Kerem’in elini elimde hissettiğimde tırnaklarımı tenime batırdığımı fark ettim. Islak gözlerimle ona döndüm. “Bir şey olmayacak”

“Nasıl bu kadar eminsin?” dediğimde derin bir nefes aldı. “Emin değilim, ama öyle umuyorum”

 

Hastaneye girer girmez Yunus’u ameliyathaneye götürdüler. Durumu hakkında hiçbir şey söylemediler. Nisa’yı da yoğun bakıma aldılar. Muayene etmeden bir şey söyleyemezlermiş. Biz de çaresizce kapıda bekliyorduk. Bade oturmuş yeri izliyordu. Kerem duvara yaslanmış bir şeyler düşünüyordu. Göktuğ ise oradan oraya panikle gidip geliyordu. Gözleri hala dolu doluydu.

Bir anda duvara sert bir yumruk attığında korkuyla yerimde sıçradım. Kerem hemen ona yaklaştı. “Olum sakin ol, bir şey olmayacak”

“Lan nasıl sakin olayım ya? Benim yüzümden o halde” derken sesi titremişti. “Senin yüzünden değil. Kimsenin bir suçu yok saçmalama.” Dedi ama Göktuğ onu dinlemiyor gibiydi. Kerem, elini Göktuğ’un ensesine koyup onu kendine çekti ve sarıldılar. O sırada Göktuğ’un gözünden düşen bir damla yaşa şahit oldum. İçim acıdı. Hafiften geri çekilip Kerem’e baktı.

“Bir şey olmayacak tamam mı?” dedi Kerem sakin bir ifadeyle. Göktuğ yavaşça başını salladı. Ardından geri çekilip koltuğa oturdu. Ardından Kerem bana döndü. Ayakta öylece dikildiğimi görünce yanıma geldi. Yüzümdeki yaşları sildi. Ardından göğsüne çekip sıkıca sarıldı bana. Ona sarılınca her şey iyi olacakmış gibi geldi.

 

Az sonra Nisa’nın odasındaki doktor çıkınca hepimiz ayaklandık. “Nasıl?” dedim panikle. “Anne de bebek de gayet iyi” deyince hepimiz derin bir oh çektik. “Fazla korku ve stresten kaynaklı bir düşük tehlikesi atlattı. Şimdilik sorun yok, ama bu tekrarlanırsa bebeği tekrar kurtarabilir miyiz, bilmiyorum. Daha dikkatli olması lazım. Serumu bitince çıkabilirsiniz” dedi ve gitti. Hemen odaya girdik. Nisa, gözleri kızarmış bir halde yatıyordu. Hemen yanına gidip sarıldım ona. “Nasılsın?” dedim ama soruma cevap vermek yerine “Yunus nasıl?” dedi. “Hala haber yok, sen nasılsın?” dedim.

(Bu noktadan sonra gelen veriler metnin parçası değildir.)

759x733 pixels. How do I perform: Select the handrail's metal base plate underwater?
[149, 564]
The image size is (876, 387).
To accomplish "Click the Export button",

“Bilmiyorum, iyi miymiş bebek?” dediğinde gülümsemeye çalışarak başımı salladım. “Bir daha stres ve korku yok tamam mı?” dediğimde yavaşça başını salladı. “Hepimizi korkuttun. Bundan sonra yeğenime daha iyi bak” dedi Göktuğ ortamı yumuşatmaya çalışarak ama Nisa gülmedi. Gülemedi. Yunus için çok endişeleniyordu.

“Nisa” dediğimde bana döndü. “Mustafa’ya haber vermemi ister misin?” dediğimde bir süre sustu. Ardından “Hayır” dedi. “Buraya gelip daha fazla sorun çıkarmasını istemiyorum” deyince başımı salladım. “Biz çıkalım, sen dinlen” dediğimde itiraz etti. “Ben de çıkmak istiyorum”

“Çıkıp ne yapacaksın ki? Yunus’tan hala haber yok. Öylece kapıda bekliyoruz” dedi Kerem. “Olsun, ben de beklemek istiyorum”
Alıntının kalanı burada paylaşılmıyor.